The deep rock mass presents a massive structure under the action of high ground stress, and the occurrence angle is complex and diverse. Under the influence of mining disturbance, the anomalously low friction phenomenon of mutual vibration and detachment occurs between the block rock masses. This phenomenon makes the rock mass originally in equilibrium reach equilibrium and stability through stress redistribution, and the stress redistribution process is easy to cause anomalously low friction rock bursts. By establishing a numerical model of the anomalously low friction effect of different angles of the blocky rock mass, using numerical simulation software to apply the force of different frequencies and amplitudes to the different angled blocks, it observes the normal force between the rock masses. It can obtain the correspondence between the disturbance parameters and the occurrence angle of the blocky rock mass.
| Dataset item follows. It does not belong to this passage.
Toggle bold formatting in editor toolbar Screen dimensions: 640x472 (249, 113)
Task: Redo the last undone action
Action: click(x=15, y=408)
The numerical calculation shows that the disturbance frequency and amplitude remain unchanged, and the angle of occurrence of the rock mass is increased, which is more likely to cause anomalously low friction. When the disturbance amplitude is determined, when the occurrence angle exceeds a critical value, the rock block slips and loses motion. The time when the block reaches the slip state and the disturbance frequency exhibit periodic changes.

1. Introduction

Deep rock mass is characterized by high in-situ stress, high temperature, high permeability and high energy content. The physical and mechanical properties of deep rock mass are quite different from those of shallow rock mass, which is manifested in the existence of non-uniform and discontinuous block systems in deep rock mass, and can not be well solved by traditional continuum mechanics theory. Especially the dynamic phenomena such as the whole movement and interaction of rocks in deep block rock mass, which are collectively referred to by rock mechanics experts and scholars as the ultra-low friction effect in block rock mass, have become one of the hotspots of rock mechanics[1-4].